Tag: Public Lands Caucus

TU lauds grassroots effort to protect our public lands

The ongoing Oregon Department of Fish and Wildlife steelhead count underway on Jack’s Creek in Southern Oregon happens on BLM land. Selling off public lands is never a good idea, as Trout Unlimited President Chris Woods explores in this letter. (Credit: Jim Burns)

Friends,   

Thanks to your support and vocal advocacy, we won an important victory this week: the House of Representatives decided against including the sale of hundreds of thousands of acres of public lands in Utah and Nevada in a budget bill.  

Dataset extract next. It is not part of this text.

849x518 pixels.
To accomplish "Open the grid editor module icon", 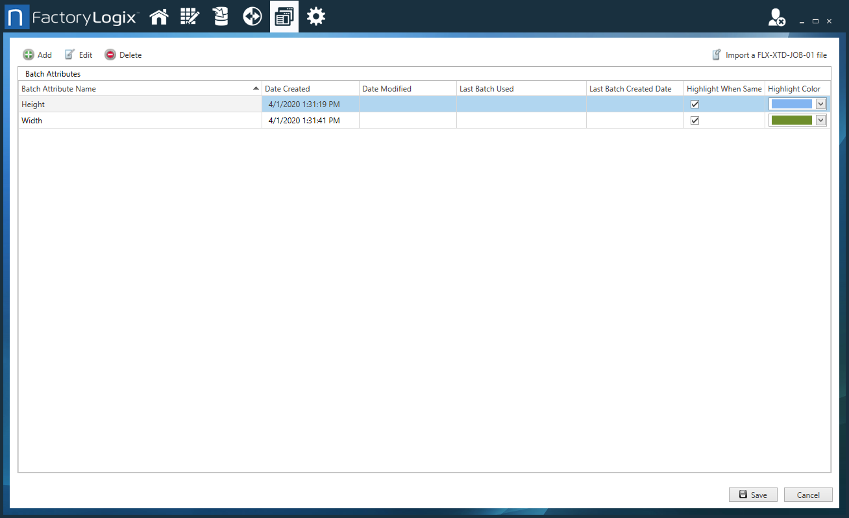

Every 15 years or so, this boneheaded notion of selling our public lands re-emerges. It requires continual attention and diligence to beat them back.   

To be certain, there is a time and place to sell or trade small parcels of public land for local economic development and other reasons. But that requires a transparent, open process and public involvement—not provisions snuck into an unrelated budget bill literally moments before midnight.  

Our collective efforts to push back on this were classic Trout Unlimited. Our grassroots sent thousands of messages to their members of Congress opposing the measure. National staff worked with Congressmen Zinke (R-Montana), Vasquez (D-New Mexico), Simpson (R-ID) and other members of the newly formed Public Lands Caucus to oppose the proposal.

They came through for us.  We also had good news about the proposed Ambler Road project in Alaska. A provision to green light that industrial road, which would cross 200 miles of remote hunting and fishing habitat in the Brooks Range, was pulled from the bill.  Public lands should always remain the backyard of the little guy.

Thanks to our collective efforts, they remain so today.